**Recorded data**
----

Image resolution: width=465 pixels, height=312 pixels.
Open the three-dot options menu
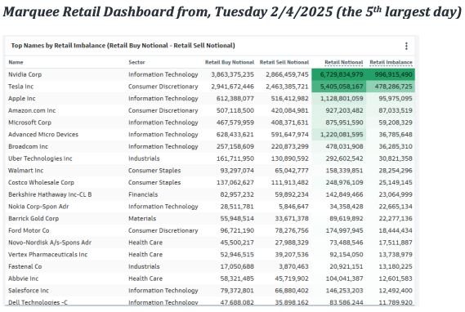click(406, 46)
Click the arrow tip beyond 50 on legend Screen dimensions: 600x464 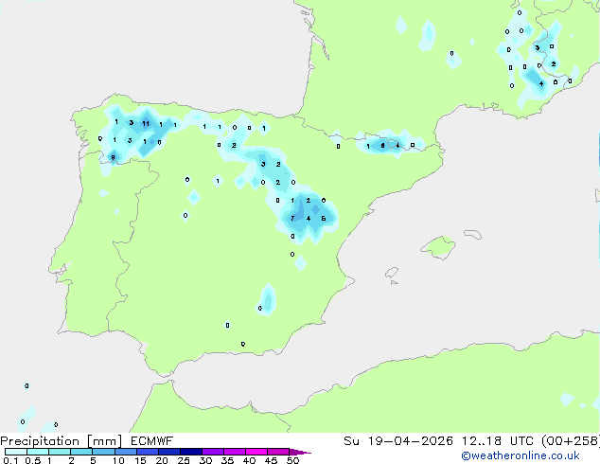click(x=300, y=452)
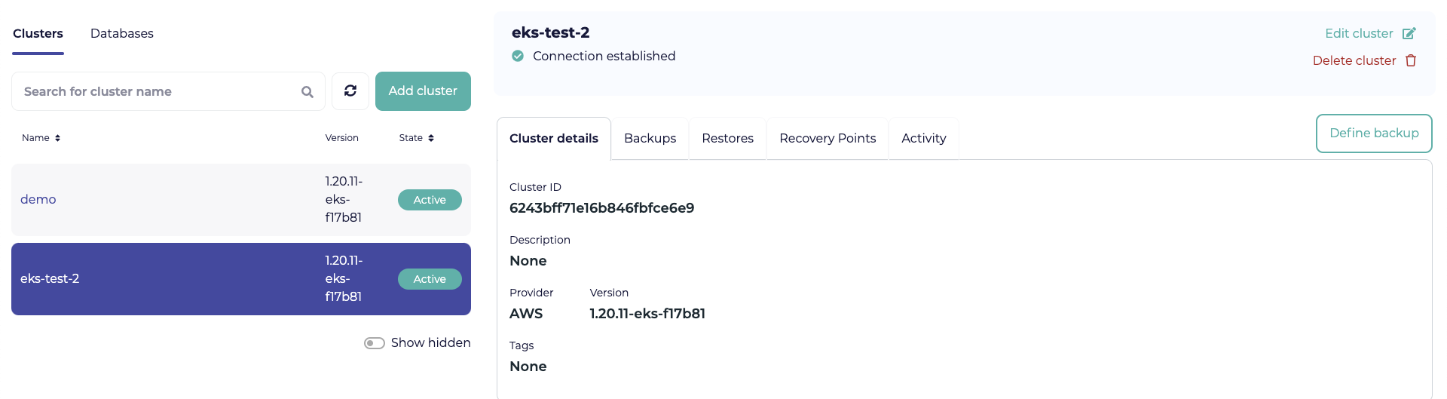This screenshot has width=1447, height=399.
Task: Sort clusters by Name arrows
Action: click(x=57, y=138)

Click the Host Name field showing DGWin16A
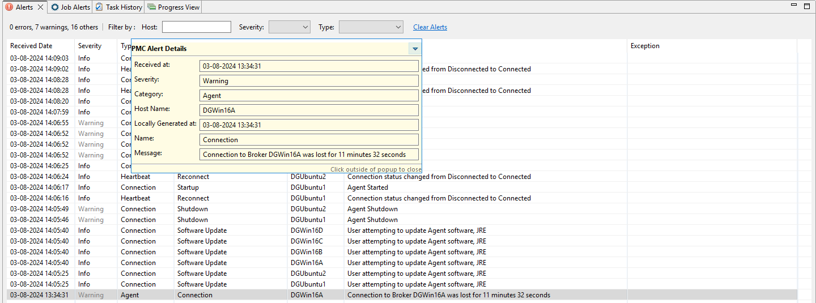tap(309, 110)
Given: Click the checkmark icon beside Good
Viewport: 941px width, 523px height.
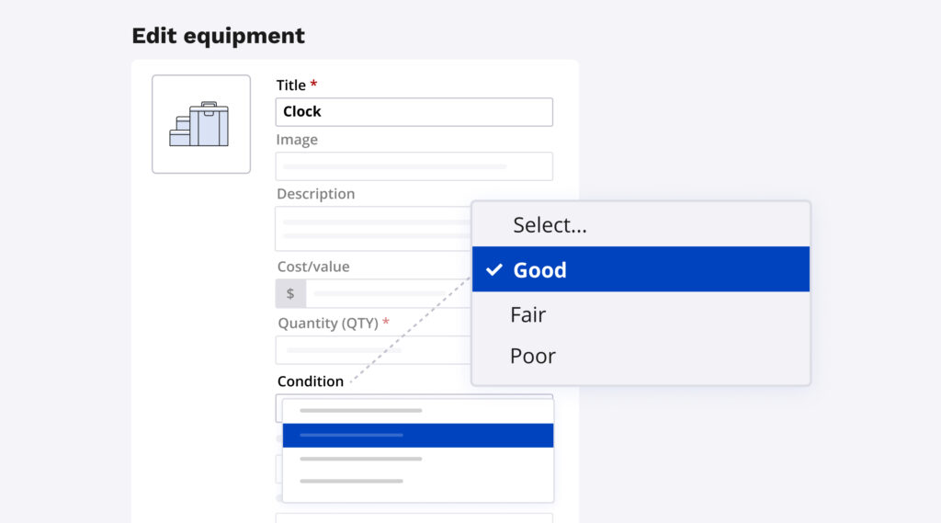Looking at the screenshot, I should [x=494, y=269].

----

**What to work on**
In the records above, find the line containing "Given: Click the checkmark icon beside Good". Reproduce it and every line after it through the last line, omitting pictures.

**Solution to the exercise**
Given: Click the checkmark icon beside Good
Viewport: 941px width, 523px height.
Looking at the screenshot, I should [x=494, y=269].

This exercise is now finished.